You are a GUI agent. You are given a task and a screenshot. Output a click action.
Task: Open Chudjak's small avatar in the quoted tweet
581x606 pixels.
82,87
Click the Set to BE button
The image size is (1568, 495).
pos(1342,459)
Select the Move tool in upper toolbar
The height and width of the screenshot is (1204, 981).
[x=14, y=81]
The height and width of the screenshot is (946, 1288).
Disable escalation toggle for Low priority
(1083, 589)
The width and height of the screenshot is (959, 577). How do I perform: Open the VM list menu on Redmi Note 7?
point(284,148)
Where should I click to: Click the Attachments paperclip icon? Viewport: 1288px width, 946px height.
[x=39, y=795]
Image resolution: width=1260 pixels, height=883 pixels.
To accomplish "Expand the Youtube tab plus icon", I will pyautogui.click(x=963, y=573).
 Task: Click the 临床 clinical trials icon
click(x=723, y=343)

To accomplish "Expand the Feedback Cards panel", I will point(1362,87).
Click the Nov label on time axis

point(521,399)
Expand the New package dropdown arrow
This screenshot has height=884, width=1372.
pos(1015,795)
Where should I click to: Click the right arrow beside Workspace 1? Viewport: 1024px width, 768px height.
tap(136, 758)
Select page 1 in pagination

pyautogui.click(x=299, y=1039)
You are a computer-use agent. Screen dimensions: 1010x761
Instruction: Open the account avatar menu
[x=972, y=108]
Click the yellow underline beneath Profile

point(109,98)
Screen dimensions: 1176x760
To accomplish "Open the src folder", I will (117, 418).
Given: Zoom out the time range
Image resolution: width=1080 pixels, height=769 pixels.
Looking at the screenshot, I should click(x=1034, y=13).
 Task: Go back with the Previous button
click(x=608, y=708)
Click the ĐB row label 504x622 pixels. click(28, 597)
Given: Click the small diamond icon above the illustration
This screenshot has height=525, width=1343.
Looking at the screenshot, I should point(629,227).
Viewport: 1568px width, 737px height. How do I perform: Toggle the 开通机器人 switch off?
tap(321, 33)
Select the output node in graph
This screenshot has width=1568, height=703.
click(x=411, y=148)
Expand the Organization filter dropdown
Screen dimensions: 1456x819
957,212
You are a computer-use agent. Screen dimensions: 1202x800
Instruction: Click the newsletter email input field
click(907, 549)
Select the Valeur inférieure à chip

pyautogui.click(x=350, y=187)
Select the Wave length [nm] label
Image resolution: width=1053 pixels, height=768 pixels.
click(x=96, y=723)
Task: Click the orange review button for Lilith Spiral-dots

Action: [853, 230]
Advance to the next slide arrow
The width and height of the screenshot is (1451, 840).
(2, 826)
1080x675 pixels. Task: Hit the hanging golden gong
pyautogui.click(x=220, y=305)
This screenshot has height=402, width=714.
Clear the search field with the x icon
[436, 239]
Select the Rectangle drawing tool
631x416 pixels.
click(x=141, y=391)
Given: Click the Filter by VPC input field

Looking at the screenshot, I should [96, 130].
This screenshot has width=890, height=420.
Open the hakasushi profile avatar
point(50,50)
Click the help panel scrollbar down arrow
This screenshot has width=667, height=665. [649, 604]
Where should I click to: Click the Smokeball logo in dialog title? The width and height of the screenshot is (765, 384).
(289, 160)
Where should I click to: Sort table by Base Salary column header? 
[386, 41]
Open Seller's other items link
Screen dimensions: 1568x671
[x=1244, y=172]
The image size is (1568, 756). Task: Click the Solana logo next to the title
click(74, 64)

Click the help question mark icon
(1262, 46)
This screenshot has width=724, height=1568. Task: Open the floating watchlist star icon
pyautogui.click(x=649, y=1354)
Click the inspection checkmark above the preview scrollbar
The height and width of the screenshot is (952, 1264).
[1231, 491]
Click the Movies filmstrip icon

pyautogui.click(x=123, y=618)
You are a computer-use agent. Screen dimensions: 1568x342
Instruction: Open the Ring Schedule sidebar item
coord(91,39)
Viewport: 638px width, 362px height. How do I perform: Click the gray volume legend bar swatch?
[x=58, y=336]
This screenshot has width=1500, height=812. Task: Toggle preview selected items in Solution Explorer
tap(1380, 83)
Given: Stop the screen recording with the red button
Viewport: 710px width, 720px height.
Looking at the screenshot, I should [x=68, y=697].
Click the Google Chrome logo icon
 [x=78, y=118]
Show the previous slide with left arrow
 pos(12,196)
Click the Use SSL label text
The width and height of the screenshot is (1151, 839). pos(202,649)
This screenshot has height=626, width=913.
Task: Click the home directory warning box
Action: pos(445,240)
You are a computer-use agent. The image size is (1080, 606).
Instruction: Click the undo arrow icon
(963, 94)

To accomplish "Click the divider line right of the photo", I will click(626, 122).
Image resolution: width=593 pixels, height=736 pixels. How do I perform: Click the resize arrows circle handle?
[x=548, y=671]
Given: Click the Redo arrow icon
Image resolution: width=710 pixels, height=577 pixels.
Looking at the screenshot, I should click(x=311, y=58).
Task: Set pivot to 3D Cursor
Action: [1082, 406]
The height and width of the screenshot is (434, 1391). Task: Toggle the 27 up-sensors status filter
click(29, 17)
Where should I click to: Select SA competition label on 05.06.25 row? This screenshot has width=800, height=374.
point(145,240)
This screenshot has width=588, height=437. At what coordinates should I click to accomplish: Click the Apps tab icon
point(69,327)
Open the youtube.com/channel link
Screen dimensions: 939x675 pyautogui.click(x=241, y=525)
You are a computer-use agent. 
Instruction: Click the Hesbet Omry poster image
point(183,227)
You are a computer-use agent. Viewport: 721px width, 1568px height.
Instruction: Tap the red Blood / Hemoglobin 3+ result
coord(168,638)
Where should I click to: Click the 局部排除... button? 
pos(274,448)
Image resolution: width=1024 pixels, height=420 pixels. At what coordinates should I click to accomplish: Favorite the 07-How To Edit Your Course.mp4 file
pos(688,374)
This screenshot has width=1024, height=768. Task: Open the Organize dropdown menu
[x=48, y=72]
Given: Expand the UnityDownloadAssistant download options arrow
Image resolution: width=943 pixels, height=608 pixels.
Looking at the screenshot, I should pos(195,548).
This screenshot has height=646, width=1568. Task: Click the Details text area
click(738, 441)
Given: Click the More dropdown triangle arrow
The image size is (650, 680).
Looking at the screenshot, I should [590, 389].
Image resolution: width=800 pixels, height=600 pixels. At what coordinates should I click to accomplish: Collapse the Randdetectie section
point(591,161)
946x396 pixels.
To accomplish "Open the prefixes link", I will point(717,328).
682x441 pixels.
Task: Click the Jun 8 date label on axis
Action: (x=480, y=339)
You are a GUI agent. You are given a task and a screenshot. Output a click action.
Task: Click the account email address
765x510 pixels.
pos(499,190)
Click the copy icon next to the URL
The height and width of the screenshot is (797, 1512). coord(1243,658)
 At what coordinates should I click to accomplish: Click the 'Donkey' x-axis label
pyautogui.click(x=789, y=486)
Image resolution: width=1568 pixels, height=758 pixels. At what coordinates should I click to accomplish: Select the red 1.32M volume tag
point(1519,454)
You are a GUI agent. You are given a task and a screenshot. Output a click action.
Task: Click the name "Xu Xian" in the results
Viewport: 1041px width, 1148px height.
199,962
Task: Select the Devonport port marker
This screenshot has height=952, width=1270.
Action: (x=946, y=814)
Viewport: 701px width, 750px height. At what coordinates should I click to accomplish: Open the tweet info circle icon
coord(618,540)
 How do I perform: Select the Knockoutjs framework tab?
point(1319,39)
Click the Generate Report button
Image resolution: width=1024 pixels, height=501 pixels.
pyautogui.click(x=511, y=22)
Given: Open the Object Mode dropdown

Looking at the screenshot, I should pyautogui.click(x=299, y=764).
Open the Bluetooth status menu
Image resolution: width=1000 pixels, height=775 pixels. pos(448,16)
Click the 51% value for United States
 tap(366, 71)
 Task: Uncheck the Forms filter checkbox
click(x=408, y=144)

..............................

### WORK TO BE COMPLETED
Retype all of the data shown above, word for word.

### REPLY TO THE EXERCISE
You are a GUI agent. You are given a task and a screenshot. Output a click action.
Task: Open Chudjak's small avatar in the quoted tweet
581x606 pixels.
82,87
Click the Set to BE button
The image size is (1568, 495).
pos(1342,459)
Select the Move tool in upper toolbar
The height and width of the screenshot is (1204, 981).
[x=14, y=81]
The height and width of the screenshot is (946, 1288).
Disable escalation toggle for Low priority
(1083, 589)
The width and height of the screenshot is (959, 577). How do I perform: Open the VM list menu on Redmi Note 7?
point(284,148)
Where should I click to: Click the Attachments paperclip icon? Viewport: 1288px width, 946px height.
[x=39, y=795]
Image resolution: width=1260 pixels, height=883 pixels.
To accomplish "Expand the Youtube tab plus icon", I will pyautogui.click(x=963, y=573).
 Task: Click the 临床 clinical trials icon
click(x=723, y=343)

To accomplish "Expand the Feedback Cards panel", I will point(1362,87).
Click the Nov label on time axis

point(521,399)
Expand the New package dropdown arrow
This screenshot has height=884, width=1372.
pos(1015,795)
Where should I click to: Click the right arrow beside Workspace 1? Viewport: 1024px width, 768px height.
tap(136, 758)
Select page 1 in pagination

pyautogui.click(x=299, y=1039)
You are a computer-use agent. Screen dimensions: 1010x761
Instruction: Open the account avatar menu
[x=972, y=108]
Click the yellow underline beneath Profile

point(109,98)
Screen dimensions: 1176x760
To accomplish "Open the src folder", I will (117, 418).
Given: Zoom out the time range
Image resolution: width=1080 pixels, height=769 pixels.
Looking at the screenshot, I should click(x=1034, y=13).
 Task: Go back with the Previous button
click(x=608, y=708)
Click the ĐB row label 504x622 pixels. click(28, 597)
Given: Click the small diamond icon above the illustration
This screenshot has height=525, width=1343.
Looking at the screenshot, I should point(629,227).
Viewport: 1568px width, 737px height. How do I perform: Toggle the 开通机器人 switch off?
tap(321, 33)
Select the output node in graph
This screenshot has width=1568, height=703.
click(x=411, y=148)
Expand the Organization filter dropdown
Screen dimensions: 1456x819
957,212
You are a computer-use agent. Screen dimensions: 1202x800
Instruction: Click the newsletter email input field
click(907, 549)
Select the Valeur inférieure à chip

pyautogui.click(x=350, y=187)
Select the Wave length [nm] label
Image resolution: width=1053 pixels, height=768 pixels.
click(x=96, y=723)
Task: Click the orange review button for Lilith Spiral-dots

Action: [853, 230]
Advance to the next slide arrow
The width and height of the screenshot is (1451, 840).
(2, 826)
1080x675 pixels. Task: Hit the hanging golden gong
pyautogui.click(x=220, y=305)
This screenshot has height=402, width=714.
Clear the search field with the x icon
[436, 239]
Select the Rectangle drawing tool
631x416 pixels.
click(x=141, y=391)
Given: Click the Filter by VPC input field

Looking at the screenshot, I should [96, 130].
This screenshot has width=890, height=420.
Open the hakasushi profile avatar
point(50,50)
Click the help panel scrollbar down arrow
This screenshot has width=667, height=665. [649, 604]
Where should I click to: Click the Smokeball logo in dialog title? The width and height of the screenshot is (765, 384).
(289, 160)
Where should I click to: Sort table by Base Salary column header? 
[386, 41]
Open Seller's other items link
Screen dimensions: 1568x671
[x=1244, y=172]
The image size is (1568, 756). Task: Click the Solana logo next to the title
click(74, 64)

Click the help question mark icon
(1262, 46)
This screenshot has width=724, height=1568. Task: Open the floating watchlist star icon
pyautogui.click(x=649, y=1354)
Click the inspection checkmark above the preview scrollbar
The height and width of the screenshot is (952, 1264).
[1231, 491]
Click the Movies filmstrip icon

pyautogui.click(x=123, y=618)
You are a computer-use agent. Screen dimensions: 1568x342
Instruction: Open the Ring Schedule sidebar item
coord(91,39)
Viewport: 638px width, 362px height. How do I perform: Click the gray volume legend bar swatch?
[x=58, y=336]
This screenshot has width=1500, height=812. Task: Toggle preview selected items in Solution Explorer
tap(1380, 83)
Given: Stop the screen recording with the red button
Viewport: 710px width, 720px height.
Looking at the screenshot, I should [x=68, y=697].
Click the Google Chrome logo icon
 [x=78, y=118]
Show the previous slide with left arrow
 pos(12,196)
Click the Use SSL label text
The width and height of the screenshot is (1151, 839). pos(202,649)
This screenshot has height=626, width=913.
Task: Click the home directory warning box
Action: pos(445,240)
You are a computer-use agent. The image size is (1080, 606).
Instruction: Click the undo arrow icon
(963, 94)

To accomplish "Click the divider line right of the photo", I will click(626, 122).
Image resolution: width=593 pixels, height=736 pixels. How do I perform: Click the resize arrows circle handle?
[x=548, y=671]
Given: Click the Redo arrow icon
Image resolution: width=710 pixels, height=577 pixels.
Looking at the screenshot, I should click(x=311, y=58).
Task: Set pivot to 3D Cursor
Action: [1082, 406]
The height and width of the screenshot is (434, 1391). Task: Toggle the 27 up-sensors status filter
click(29, 17)
Where should I click to: Select SA competition label on 05.06.25 row? This screenshot has width=800, height=374.
point(145,240)
This screenshot has width=588, height=437. At what coordinates should I click to accomplish: Click the Apps tab icon
point(69,327)
Open the youtube.com/channel link
Screen dimensions: 939x675 pyautogui.click(x=241, y=525)
You are a computer-use agent. 
Instruction: Click the Hesbet Omry poster image
point(183,227)
You are a computer-use agent. Viewport: 721px width, 1568px height.
Instruction: Tap the red Blood / Hemoglobin 3+ result
coord(168,638)
Where should I click to: Click the 局部排除... button? 
pos(274,448)
Image resolution: width=1024 pixels, height=420 pixels. At what coordinates should I click to accomplish: Favorite the 07-How To Edit Your Course.mp4 file
pos(688,374)
This screenshot has width=1024, height=768. Task: Open the Organize dropdown menu
[x=48, y=72]
Given: Expand the UnityDownloadAssistant download options arrow
Image resolution: width=943 pixels, height=608 pixels.
Looking at the screenshot, I should pos(195,548).
This screenshot has height=646, width=1568. Task: Click the Details text area
click(738, 441)
Given: Click the More dropdown triangle arrow
The image size is (650, 680).
Looking at the screenshot, I should [590, 389].
Image resolution: width=800 pixels, height=600 pixels. At what coordinates should I click to accomplish: Collapse the Randdetectie section
point(591,161)
946x396 pixels.
To accomplish "Open the prefixes link", I will point(717,328).
682x441 pixels.
Task: Click the Jun 8 date label on axis
Action: (x=480, y=339)
You are a GUI agent. You are given a task and a screenshot. Output a click action.
Task: Click the account email address
765x510 pixels.
pos(499,190)
Click the copy icon next to the URL
The height and width of the screenshot is (797, 1512). coord(1243,658)
 At what coordinates should I click to accomplish: Click the 'Donkey' x-axis label
pyautogui.click(x=789, y=486)
Image resolution: width=1568 pixels, height=758 pixels. At what coordinates should I click to accomplish: Select the red 1.32M volume tag
point(1519,454)
You are a GUI agent. You are given a task and a screenshot. Output a click action.
Task: Click the name "Xu Xian" in the results
Viewport: 1041px width, 1148px height.
199,962
Task: Select the Devonport port marker
This screenshot has height=952, width=1270.
Action: (x=946, y=814)
Viewport: 701px width, 750px height. At what coordinates should I click to accomplish: Open the tweet info circle icon
coord(618,540)
 How do I perform: Select the Knockoutjs framework tab?
point(1319,39)
Click the Generate Report button
Image resolution: width=1024 pixels, height=501 pixels.
pyautogui.click(x=511, y=22)
Given: Open the Object Mode dropdown

Looking at the screenshot, I should pyautogui.click(x=299, y=764).
Open the Bluetooth status menu
Image resolution: width=1000 pixels, height=775 pixels. pos(448,16)
Click the 51% value for United States
 tap(366, 71)
 Task: Uncheck the Forms filter checkbox
click(x=408, y=144)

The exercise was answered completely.